Zecuity Migraine Patch May Cause Burns, FDA Warns

The FDA will issue an update after they complete their review.

The US FDA is evaluating the risk of serious burns and potential permanent scarring with the use of the Zecuity (sumatriptan iontophoretic transdermal system; Teva) patch indicated for the acute treatment of migraine headaches with or without aura.

The Zecuity patch delivery system is intended to deliver a dose via a single-use, battery-powered patch that is wrapped around the upper arm or thigh. The patch should not be on for more than 4 hours. Since September 2015, there have been numerous reports of burns or scars where the patch was applied. Patients have reported experiencing severe redness, pain, skin discoloration, blistering, and cracked skin.

Health care professionals should inform patients who complain of moderate to severe pain at the application site to remove Zecuity immediately. A different formulation of sumatriptan should be considered or patients should be switched to a different migraine treatment. 
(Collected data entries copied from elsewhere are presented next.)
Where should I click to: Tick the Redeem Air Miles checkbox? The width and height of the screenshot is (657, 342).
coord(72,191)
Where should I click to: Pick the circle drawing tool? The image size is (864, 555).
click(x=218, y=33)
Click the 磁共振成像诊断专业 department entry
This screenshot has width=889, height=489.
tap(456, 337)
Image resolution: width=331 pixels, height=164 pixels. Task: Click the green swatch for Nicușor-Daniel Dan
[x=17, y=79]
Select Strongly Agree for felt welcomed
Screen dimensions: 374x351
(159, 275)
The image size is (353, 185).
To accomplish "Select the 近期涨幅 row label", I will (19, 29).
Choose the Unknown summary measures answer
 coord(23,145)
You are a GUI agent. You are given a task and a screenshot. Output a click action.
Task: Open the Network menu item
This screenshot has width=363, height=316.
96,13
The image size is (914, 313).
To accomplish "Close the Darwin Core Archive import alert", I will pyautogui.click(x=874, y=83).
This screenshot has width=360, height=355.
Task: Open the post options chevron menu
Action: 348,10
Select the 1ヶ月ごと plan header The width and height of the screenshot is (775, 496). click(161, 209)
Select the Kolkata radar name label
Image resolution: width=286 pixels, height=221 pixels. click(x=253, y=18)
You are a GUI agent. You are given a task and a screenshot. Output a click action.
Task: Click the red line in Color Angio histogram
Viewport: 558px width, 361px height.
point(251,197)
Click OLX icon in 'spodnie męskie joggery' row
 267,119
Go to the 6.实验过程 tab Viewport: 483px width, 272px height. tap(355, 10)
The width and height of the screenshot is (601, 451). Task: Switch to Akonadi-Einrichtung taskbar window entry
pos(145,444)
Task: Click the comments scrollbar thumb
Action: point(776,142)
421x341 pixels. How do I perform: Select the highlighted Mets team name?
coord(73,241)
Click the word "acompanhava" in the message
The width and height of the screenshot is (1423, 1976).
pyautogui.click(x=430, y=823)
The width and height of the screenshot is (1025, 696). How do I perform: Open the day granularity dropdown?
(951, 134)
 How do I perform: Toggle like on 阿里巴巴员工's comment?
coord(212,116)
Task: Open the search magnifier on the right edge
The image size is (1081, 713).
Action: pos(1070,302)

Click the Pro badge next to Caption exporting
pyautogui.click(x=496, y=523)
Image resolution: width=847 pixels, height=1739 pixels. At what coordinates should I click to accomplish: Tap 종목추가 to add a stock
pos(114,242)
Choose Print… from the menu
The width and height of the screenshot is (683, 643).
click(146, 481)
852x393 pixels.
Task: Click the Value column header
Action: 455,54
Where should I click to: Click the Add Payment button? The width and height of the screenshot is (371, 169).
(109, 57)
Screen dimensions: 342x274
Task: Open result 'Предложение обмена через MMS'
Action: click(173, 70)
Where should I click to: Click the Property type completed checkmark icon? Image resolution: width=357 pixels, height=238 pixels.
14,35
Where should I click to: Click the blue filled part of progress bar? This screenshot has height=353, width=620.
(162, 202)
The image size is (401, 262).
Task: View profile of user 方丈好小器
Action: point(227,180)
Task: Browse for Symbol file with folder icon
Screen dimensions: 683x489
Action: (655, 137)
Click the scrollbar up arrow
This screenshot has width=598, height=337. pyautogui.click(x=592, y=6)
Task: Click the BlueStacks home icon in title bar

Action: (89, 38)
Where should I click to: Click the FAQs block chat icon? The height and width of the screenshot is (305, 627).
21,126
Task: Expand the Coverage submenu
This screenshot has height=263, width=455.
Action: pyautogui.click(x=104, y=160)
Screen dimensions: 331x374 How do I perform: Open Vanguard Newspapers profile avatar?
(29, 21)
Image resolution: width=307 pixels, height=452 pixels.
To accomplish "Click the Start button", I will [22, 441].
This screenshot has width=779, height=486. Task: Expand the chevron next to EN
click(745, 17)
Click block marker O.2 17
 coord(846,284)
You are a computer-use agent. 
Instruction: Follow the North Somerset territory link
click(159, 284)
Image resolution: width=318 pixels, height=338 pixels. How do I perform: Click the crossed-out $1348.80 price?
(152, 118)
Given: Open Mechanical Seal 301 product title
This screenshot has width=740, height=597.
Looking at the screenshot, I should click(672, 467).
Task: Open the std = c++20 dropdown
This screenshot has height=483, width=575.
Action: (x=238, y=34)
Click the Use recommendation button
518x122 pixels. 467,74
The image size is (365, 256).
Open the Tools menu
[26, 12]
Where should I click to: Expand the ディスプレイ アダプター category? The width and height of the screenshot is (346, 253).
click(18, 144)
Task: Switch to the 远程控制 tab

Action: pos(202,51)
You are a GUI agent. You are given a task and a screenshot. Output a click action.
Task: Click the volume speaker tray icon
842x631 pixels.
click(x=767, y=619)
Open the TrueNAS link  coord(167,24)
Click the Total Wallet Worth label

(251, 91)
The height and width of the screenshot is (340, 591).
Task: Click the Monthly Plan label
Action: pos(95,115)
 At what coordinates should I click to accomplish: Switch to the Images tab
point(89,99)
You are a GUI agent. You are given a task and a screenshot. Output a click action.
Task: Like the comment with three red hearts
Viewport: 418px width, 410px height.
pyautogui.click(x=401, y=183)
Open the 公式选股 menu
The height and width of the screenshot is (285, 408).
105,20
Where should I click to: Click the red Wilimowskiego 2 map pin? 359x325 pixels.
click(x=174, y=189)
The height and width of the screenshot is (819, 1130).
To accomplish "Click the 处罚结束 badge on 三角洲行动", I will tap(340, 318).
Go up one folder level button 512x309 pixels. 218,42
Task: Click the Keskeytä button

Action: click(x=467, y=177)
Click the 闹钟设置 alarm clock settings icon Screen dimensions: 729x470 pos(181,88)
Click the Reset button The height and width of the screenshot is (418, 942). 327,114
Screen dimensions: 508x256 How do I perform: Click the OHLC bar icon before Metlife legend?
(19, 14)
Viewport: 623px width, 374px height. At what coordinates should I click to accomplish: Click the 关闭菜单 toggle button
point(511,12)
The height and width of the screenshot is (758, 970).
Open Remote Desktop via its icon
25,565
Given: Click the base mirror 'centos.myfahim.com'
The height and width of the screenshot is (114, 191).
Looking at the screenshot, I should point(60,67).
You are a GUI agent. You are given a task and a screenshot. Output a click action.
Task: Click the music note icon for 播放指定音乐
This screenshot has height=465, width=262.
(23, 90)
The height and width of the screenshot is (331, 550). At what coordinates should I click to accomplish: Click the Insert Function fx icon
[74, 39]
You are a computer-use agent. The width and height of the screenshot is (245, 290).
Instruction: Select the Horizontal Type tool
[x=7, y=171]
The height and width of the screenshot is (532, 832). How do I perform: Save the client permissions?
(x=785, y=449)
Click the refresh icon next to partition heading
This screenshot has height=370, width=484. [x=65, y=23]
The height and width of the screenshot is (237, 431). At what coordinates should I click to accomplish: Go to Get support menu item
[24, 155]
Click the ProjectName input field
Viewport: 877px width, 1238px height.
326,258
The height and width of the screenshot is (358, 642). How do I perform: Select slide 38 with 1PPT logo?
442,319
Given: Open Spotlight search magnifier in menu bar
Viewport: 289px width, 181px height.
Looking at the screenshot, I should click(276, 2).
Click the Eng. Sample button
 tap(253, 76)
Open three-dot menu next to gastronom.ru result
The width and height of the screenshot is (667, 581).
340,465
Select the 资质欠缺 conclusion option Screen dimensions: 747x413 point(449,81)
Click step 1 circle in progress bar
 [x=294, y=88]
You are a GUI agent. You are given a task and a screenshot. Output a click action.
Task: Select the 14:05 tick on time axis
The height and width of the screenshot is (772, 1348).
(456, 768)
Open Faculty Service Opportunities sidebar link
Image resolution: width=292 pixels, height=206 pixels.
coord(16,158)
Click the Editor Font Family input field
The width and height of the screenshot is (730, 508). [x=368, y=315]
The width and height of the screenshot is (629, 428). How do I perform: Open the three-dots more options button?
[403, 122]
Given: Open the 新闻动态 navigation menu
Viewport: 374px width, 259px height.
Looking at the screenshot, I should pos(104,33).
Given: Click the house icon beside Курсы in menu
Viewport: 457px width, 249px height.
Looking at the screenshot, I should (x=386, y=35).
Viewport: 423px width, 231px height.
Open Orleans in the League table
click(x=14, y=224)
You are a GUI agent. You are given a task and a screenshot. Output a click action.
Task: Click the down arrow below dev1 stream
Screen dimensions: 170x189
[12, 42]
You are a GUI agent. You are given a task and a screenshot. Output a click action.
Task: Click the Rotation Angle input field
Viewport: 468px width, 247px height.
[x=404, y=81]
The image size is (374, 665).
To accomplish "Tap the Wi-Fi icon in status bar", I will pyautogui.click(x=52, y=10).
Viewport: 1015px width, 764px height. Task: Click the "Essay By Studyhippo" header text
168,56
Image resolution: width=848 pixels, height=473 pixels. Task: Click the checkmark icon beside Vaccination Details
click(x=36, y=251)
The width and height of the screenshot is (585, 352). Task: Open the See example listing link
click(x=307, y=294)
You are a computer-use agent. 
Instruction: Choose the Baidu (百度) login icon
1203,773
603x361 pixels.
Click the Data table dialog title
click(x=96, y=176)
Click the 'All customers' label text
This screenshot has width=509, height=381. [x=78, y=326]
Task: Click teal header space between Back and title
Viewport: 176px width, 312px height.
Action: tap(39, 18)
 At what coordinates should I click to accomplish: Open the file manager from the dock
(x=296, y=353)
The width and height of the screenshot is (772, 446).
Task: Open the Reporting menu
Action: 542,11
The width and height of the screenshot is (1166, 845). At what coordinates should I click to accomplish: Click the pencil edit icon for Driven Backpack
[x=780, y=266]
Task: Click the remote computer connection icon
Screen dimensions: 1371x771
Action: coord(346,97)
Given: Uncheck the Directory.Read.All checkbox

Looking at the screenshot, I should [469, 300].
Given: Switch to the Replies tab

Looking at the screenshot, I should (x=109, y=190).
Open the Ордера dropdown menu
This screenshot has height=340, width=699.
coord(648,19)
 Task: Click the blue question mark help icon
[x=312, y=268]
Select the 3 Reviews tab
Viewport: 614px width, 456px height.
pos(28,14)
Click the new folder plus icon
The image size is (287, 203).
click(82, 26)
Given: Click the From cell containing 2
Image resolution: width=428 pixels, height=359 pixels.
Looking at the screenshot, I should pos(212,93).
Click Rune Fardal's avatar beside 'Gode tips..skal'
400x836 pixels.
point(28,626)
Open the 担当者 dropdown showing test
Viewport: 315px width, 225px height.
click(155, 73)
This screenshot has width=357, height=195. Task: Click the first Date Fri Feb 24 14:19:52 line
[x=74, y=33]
Patients experiencing moderate to severe pain at the Zecuity patch site should remove it immediately to prevent possible burns or scarring. Moreover, patients should not bathe, shower, or swim while wearing the patch. 

The FDA will update the public with new data after completing their review. Healthcare professionals and patients are urged to report possible adverse effects involving the Zecuity patch to the FDA MedWatch program.